• **Compito da svolgere**: Riporta il passo dell'estratto compreso tra "Oggi mi piacerebbe" e "non fare confusione.", estremi inclusi, sostituendo "ambienti" con "abitazioni".

• **Estratto**:
Oggi mi piacerebbe cercare di ragionare intorno ad un concetto di cui non sono poi così tanto sicuro. Mi consola però il fatto che io non sono mai sicuro di ciò che scrivo, e dunque, dove starebbe la novità?
Ma soprattutto: dov'è il problema?
In altre parole, cercherò di raccontarvi come praticamente la maggioranza delle persone ancora oggi, nel pieno dell'era tecnologica per eccellenza, viva in ambienti che pagano ancora un alto tributo ad una concezione dello spazio antica di alcuni millenni.
Ma andiamo per ordine, e cerchiamo di non fare confusione.

• **Voci elencate**:
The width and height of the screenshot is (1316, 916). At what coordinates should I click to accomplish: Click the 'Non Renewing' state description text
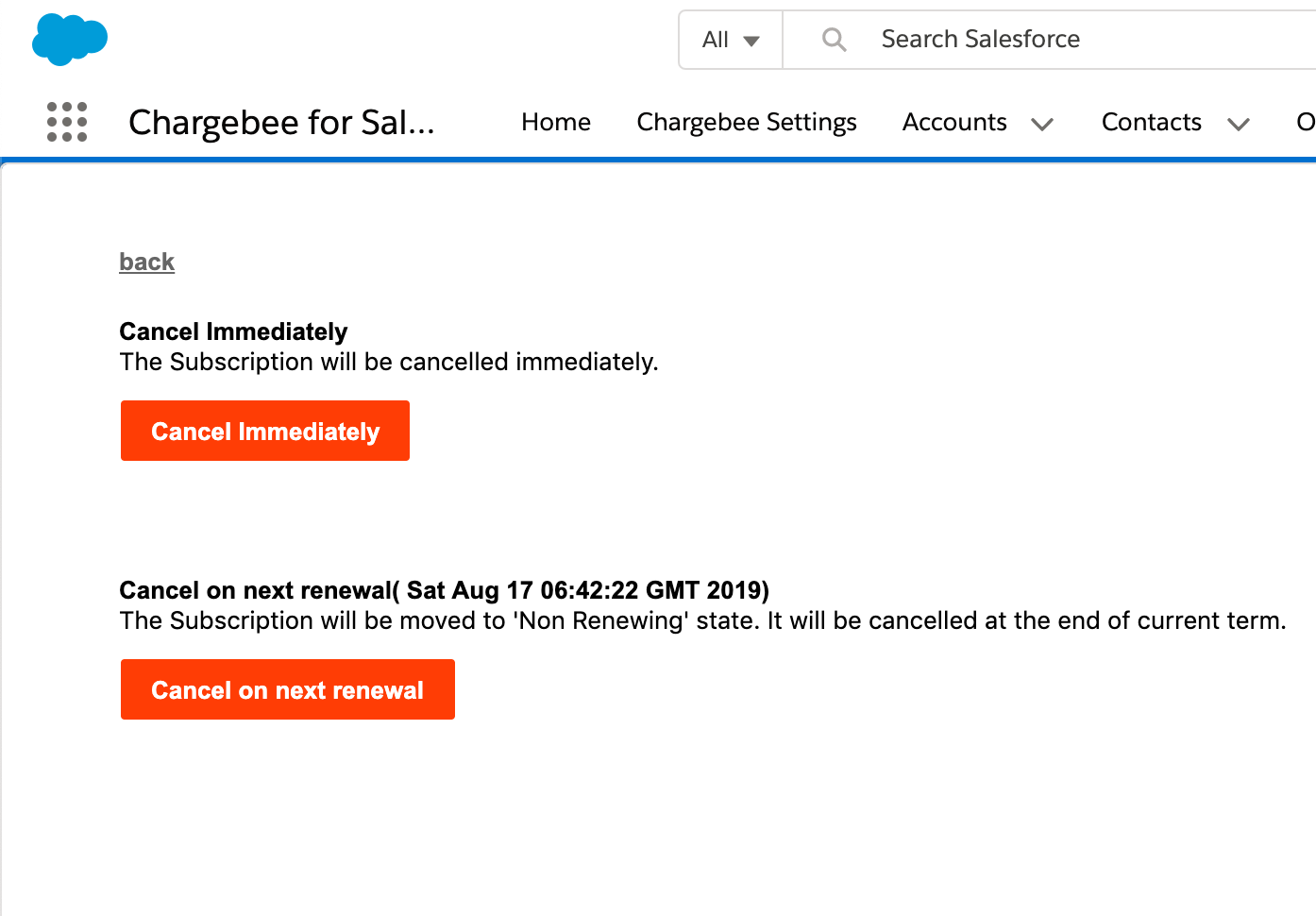(702, 620)
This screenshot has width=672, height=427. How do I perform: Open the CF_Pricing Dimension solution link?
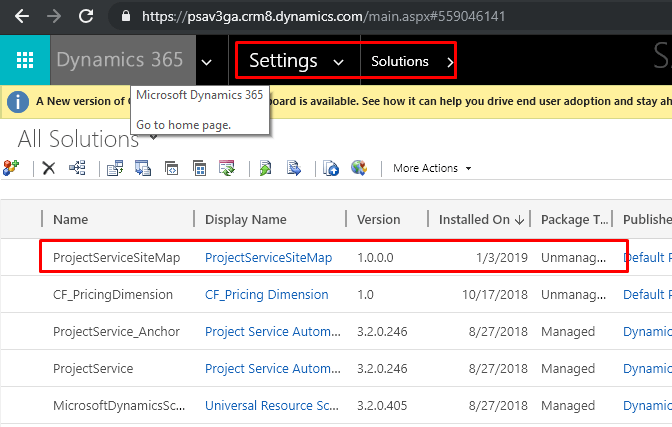coord(266,295)
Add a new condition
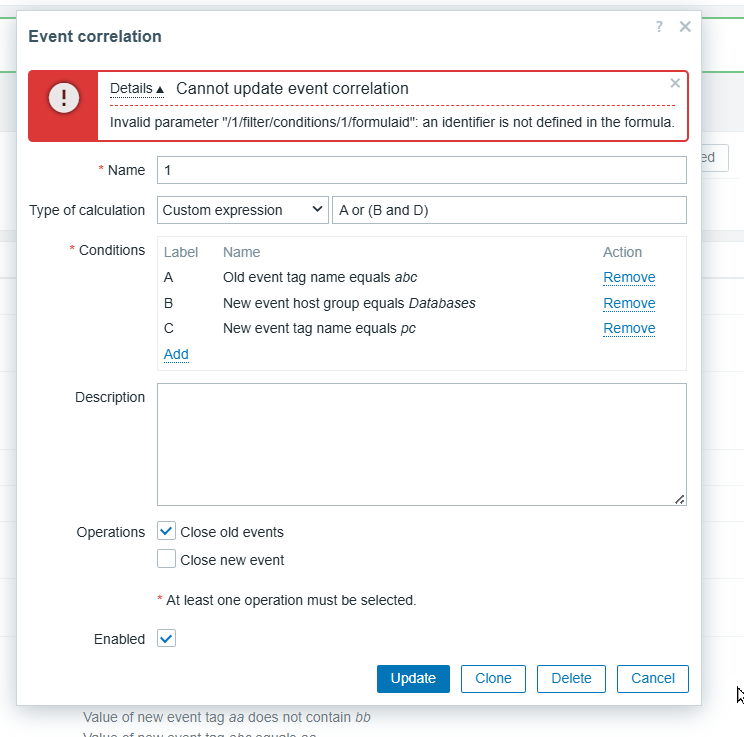The height and width of the screenshot is (737, 744). pos(176,354)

• **Risultato completo**:
Oggi mi piacerebbe cercare di ragionare intorno ad un concetto di cui non sono poi così tanto sicuro. Mi consola però il fatto che io non sono mai sicuro di ciò che scrivo, e dunque, dove starebbe la novità?
Ma soprattutto: dov'è il problema?
In altre parole, cercherò di raccontarvi come praticamente la maggioranza delle persone ancora oggi, nel pieno dell'era tecnologica per eccellenza, viva in abitazioni che pagano ancora un alto tributo ad una concezione dello spazio antica di alcuni millenni.
Ma andiamo per ordine, e cerchiamo di non fare confusione.